Data extracted from a collection

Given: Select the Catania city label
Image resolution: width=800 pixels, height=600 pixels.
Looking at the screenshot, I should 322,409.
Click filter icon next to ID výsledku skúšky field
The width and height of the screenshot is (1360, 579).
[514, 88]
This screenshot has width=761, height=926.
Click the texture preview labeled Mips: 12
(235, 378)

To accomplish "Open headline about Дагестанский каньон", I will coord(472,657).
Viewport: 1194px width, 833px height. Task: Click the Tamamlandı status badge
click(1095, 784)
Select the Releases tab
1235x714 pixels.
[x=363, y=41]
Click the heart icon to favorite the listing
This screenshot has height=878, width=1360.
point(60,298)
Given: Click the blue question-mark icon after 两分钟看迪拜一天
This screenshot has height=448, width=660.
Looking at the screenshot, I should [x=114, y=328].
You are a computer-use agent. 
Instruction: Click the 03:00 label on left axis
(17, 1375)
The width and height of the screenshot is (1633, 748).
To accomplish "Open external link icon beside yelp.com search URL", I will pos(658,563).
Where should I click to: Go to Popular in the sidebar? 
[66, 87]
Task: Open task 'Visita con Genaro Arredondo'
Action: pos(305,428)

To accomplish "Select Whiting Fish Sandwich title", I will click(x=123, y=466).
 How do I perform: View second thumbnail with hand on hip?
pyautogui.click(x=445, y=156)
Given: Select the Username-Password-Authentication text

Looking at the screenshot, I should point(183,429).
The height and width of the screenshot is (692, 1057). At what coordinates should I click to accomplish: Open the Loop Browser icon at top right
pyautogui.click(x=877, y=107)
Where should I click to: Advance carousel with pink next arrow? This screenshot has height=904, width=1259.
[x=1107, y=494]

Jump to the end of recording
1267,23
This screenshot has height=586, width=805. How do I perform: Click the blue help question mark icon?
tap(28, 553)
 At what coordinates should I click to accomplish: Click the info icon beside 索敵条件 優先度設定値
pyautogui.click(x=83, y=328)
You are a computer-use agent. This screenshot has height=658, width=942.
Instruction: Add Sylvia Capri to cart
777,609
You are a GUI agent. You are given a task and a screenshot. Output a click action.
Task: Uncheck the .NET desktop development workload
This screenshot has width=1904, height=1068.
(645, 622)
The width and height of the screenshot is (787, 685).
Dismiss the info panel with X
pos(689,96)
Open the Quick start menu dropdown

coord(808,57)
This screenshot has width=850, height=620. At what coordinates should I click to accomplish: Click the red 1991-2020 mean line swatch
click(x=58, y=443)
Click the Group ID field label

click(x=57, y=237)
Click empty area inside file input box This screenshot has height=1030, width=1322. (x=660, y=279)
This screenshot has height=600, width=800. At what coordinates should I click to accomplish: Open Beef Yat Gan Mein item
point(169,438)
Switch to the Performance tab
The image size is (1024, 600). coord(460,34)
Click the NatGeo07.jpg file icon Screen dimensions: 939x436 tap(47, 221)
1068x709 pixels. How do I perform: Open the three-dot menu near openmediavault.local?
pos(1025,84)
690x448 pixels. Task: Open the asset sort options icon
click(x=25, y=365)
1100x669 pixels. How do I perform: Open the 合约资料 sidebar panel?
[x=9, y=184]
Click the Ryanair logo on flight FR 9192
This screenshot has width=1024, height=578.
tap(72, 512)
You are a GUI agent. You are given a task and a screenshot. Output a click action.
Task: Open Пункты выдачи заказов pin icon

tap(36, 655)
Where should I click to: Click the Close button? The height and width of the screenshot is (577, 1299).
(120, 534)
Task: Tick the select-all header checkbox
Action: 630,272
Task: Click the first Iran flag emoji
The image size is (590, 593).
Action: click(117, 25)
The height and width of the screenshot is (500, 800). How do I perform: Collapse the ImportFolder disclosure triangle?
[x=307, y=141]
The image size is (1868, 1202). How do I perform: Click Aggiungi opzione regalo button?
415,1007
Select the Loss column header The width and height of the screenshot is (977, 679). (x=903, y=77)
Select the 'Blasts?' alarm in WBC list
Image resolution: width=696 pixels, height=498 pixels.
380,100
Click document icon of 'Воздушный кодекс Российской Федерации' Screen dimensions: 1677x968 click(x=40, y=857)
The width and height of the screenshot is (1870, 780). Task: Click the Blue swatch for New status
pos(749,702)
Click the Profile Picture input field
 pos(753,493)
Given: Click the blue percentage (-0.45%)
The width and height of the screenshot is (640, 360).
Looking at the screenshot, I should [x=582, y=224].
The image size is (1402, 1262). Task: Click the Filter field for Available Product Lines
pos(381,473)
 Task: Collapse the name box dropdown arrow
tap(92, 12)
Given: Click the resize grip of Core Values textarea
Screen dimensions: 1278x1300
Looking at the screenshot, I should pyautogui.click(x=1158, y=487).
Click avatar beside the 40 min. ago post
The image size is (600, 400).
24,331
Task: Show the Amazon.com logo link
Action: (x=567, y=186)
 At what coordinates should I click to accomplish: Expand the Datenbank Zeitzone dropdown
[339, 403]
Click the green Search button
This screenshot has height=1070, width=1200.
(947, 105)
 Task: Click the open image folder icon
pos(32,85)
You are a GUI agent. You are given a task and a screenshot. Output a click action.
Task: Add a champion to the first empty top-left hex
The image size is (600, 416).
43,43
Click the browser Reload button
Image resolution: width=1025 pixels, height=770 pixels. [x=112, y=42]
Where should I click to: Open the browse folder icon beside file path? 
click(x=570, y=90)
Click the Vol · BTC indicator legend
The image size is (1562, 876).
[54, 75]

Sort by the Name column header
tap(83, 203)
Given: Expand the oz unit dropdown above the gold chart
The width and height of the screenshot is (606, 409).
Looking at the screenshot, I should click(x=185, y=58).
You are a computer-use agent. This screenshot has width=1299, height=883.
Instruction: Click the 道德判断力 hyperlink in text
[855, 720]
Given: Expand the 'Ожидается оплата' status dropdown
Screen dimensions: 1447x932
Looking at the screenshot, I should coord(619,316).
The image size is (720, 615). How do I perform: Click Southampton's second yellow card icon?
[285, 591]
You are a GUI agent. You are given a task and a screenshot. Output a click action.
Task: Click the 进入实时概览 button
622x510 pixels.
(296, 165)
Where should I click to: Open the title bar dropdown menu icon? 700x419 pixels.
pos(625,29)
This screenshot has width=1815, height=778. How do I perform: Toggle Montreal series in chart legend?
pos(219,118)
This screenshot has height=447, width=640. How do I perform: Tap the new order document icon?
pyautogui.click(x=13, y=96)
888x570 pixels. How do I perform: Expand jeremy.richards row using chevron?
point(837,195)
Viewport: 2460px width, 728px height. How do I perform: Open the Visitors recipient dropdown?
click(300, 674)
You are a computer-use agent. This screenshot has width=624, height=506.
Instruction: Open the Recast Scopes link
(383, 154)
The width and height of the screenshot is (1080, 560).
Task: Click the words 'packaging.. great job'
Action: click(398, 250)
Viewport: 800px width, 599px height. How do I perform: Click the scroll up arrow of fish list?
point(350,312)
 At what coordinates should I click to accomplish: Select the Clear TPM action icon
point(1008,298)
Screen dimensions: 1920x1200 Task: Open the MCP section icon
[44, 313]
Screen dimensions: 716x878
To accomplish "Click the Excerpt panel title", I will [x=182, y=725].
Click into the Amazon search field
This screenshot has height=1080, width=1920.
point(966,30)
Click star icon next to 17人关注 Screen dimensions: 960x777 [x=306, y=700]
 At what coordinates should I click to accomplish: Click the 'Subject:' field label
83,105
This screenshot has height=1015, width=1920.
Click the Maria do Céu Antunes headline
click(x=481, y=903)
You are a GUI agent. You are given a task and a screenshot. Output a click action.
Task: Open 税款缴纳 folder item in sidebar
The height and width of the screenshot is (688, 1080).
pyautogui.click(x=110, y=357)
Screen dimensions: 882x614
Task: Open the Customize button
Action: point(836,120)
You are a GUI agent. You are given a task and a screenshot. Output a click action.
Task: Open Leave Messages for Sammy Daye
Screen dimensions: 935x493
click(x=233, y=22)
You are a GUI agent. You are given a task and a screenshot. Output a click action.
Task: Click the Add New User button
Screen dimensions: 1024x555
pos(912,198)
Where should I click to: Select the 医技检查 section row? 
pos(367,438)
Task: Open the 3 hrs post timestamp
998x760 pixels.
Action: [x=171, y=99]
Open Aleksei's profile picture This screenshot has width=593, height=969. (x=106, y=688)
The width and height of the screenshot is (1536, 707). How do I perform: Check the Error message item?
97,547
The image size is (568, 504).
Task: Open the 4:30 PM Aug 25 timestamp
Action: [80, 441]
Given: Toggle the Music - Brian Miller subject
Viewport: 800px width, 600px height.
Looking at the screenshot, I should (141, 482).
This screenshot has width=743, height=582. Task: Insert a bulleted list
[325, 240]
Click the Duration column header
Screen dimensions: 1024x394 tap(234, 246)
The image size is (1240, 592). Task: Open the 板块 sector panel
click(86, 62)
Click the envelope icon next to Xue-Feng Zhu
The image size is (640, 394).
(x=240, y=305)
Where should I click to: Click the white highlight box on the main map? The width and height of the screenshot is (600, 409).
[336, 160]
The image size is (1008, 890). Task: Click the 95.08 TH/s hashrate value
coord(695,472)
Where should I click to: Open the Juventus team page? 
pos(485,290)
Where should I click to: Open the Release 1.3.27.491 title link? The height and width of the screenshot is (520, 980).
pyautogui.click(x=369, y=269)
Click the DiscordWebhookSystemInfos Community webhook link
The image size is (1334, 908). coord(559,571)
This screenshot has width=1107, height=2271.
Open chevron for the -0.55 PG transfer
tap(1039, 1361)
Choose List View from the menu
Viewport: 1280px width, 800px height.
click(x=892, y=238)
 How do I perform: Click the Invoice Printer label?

TASK PROMPT
Wherever a line in the data above holds "first", copy that line.

SOLVED EXERCISE
Task: Click the first Iran flag emoji
Task: Add a champion to the first empty top-left hex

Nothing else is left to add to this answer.